Unsecured Business Credit
In today’s world it goes unsaid that businesses need credit. Most businesses simply cannot survive only with the cash they have in the bank.
They need to borrow from banks, suppliers and others in order to trade efficiently.
A few simple examples of a business using credit are:
- A business makes use of a bank overdraft – e.g. the bank account goes $20,000 overdrawn
- A business obtains a credit card in the business’s name
- A business takes out a fixed term bank loan – e.g. $50,000 loaned over sixty months
- A business buys goods or services from a supplier and agrees to pay for them in 30 days – this is known as net 30 trade credit
There are basically 2 forms of business credit – secured and unsecured.

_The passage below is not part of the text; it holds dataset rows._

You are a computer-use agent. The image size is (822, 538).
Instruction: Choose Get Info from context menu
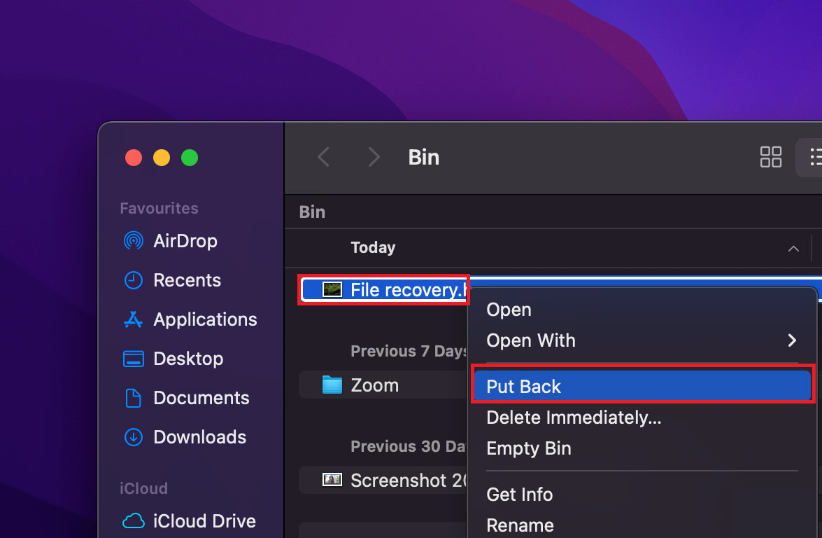click(x=519, y=495)
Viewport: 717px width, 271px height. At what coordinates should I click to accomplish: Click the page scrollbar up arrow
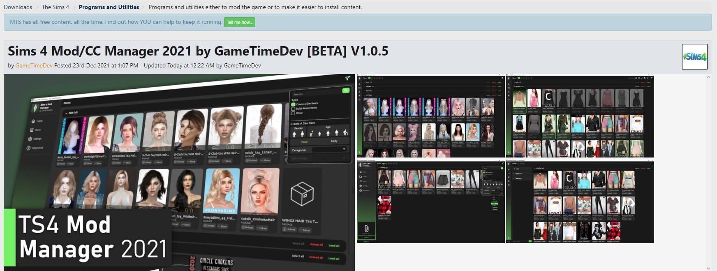tap(708, 77)
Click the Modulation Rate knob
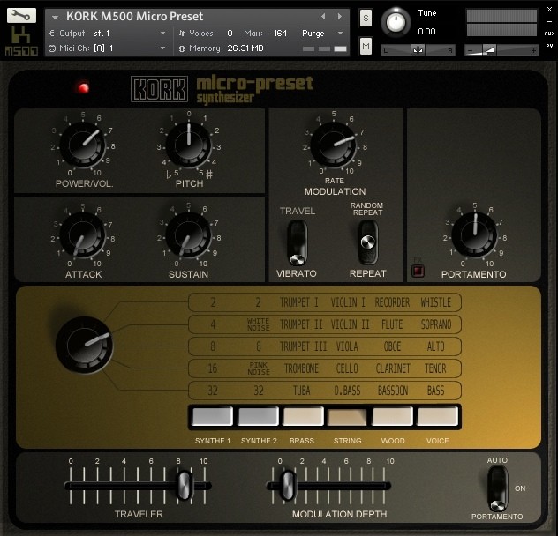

Wikipedia defines secured credit or a secured loan as follows: “A secured loan is a loan in which the borrower pledges some asset (e.g. a car or property) as collateral for the loan, which then becomes a secured debt owed to the creditor who gives the loan. The debt is thus secured against the collateral — in the event that the borrower defaults, the creditor takes possession of the asset used as collateral and may sell it to regain some or all of the amount originally lent to the borrower, for example, foreclosure of a home”
Wikipedia defines unsecured credit as follows: “In finance, unsecured debt refers to any type of debt or general obligation that is not collateralised by a lien on specific assets of the borrower in the case of a bankruptcy or liquidation or failure to meet the terms for repayment.”
Banks are the primary lender of unsecured business credit. Bad economic times have pressured banks to limit their lending, but they still do offer unsecured business credit.
Also as previously noted, suppliers are another source of unsecured business credit when goods and services are provided on net 30 terms.